Kommt die Oralsex-Steuer?

Forscher vom Institut für Molekulare Biowissenschaften an der Karl-Franzens Universität Graz haben herausgefunden, dass Spermidin, eine Substanz, die in höchsten Konzentrationen in der männlichen Samenflüssigkeit vorkommt, das Leben von Zellen maßgeblich verlängert.

Die spektakulären Ergebnisse des Projekts wurden bereits exklusiv an mehreren Kosmetikfirmen verkauft. Diese kündigten an, dass die ersten mit Spermidin angereicherten Produkte bereits zur Weihnachtszeit auf den Markt kommen sollen.

Die Bundesregierung ist überhaupt nicht begesitert von dieser Entwicklung.

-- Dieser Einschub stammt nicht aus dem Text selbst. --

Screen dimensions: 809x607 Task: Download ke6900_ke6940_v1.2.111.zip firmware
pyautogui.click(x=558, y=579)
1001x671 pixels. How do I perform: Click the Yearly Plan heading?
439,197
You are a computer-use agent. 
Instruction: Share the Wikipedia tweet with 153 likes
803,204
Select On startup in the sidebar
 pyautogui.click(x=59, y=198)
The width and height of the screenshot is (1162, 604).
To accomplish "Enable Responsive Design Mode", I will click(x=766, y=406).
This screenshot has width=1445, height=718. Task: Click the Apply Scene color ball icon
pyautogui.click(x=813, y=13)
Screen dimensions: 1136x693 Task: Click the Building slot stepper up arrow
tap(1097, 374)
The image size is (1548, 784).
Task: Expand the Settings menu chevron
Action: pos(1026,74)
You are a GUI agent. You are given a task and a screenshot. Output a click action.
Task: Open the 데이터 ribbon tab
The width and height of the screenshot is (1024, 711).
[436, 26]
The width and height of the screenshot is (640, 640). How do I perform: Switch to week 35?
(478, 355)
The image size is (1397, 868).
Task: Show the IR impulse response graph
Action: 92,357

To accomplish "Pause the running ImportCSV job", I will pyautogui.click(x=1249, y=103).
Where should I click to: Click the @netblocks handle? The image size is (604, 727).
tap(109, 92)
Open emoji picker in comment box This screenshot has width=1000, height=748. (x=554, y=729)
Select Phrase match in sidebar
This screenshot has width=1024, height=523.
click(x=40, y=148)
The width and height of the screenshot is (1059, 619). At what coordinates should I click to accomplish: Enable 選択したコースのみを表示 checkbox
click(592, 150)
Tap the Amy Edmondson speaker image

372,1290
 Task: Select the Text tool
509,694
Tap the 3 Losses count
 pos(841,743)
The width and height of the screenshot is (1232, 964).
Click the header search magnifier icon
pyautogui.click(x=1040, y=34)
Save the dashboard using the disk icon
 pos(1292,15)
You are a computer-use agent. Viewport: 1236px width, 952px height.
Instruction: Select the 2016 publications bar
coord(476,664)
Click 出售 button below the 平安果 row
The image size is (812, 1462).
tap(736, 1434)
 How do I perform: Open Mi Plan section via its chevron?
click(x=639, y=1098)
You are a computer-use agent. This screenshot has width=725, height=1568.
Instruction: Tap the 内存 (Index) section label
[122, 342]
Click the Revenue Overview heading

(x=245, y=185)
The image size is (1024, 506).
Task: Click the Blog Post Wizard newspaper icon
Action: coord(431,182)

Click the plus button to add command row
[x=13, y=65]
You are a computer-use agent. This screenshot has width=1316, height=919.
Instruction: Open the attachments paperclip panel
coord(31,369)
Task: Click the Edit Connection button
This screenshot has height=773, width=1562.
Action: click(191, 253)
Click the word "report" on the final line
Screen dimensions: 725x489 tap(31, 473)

Die Rentenfrage wird bei einer immer älter werdenden Bevölkerung umso schwieriger zu bewältigen sein. Immerhin gibt es die Finanzierungsprobleme schon jetzt.

Aus diesem Grund möchte die schwarz-gelbe Regierung eine Fellatio-Steuer erheben. Vor allem weil befürchtet wird, dass Frauen in ihrem Bestreben auf ein jugendliches Aussehen dazu verleitet werden könnten, wildfremden Männern Oralsex anzubieten, um so besonders kostengünstig – oder sogar mit einem Gewinn – an das kostbare Spermidin in der Samenflüssigkeit zu gelangen. Dass der Staat daran mitverdienen möchte, ist selbstverständlich.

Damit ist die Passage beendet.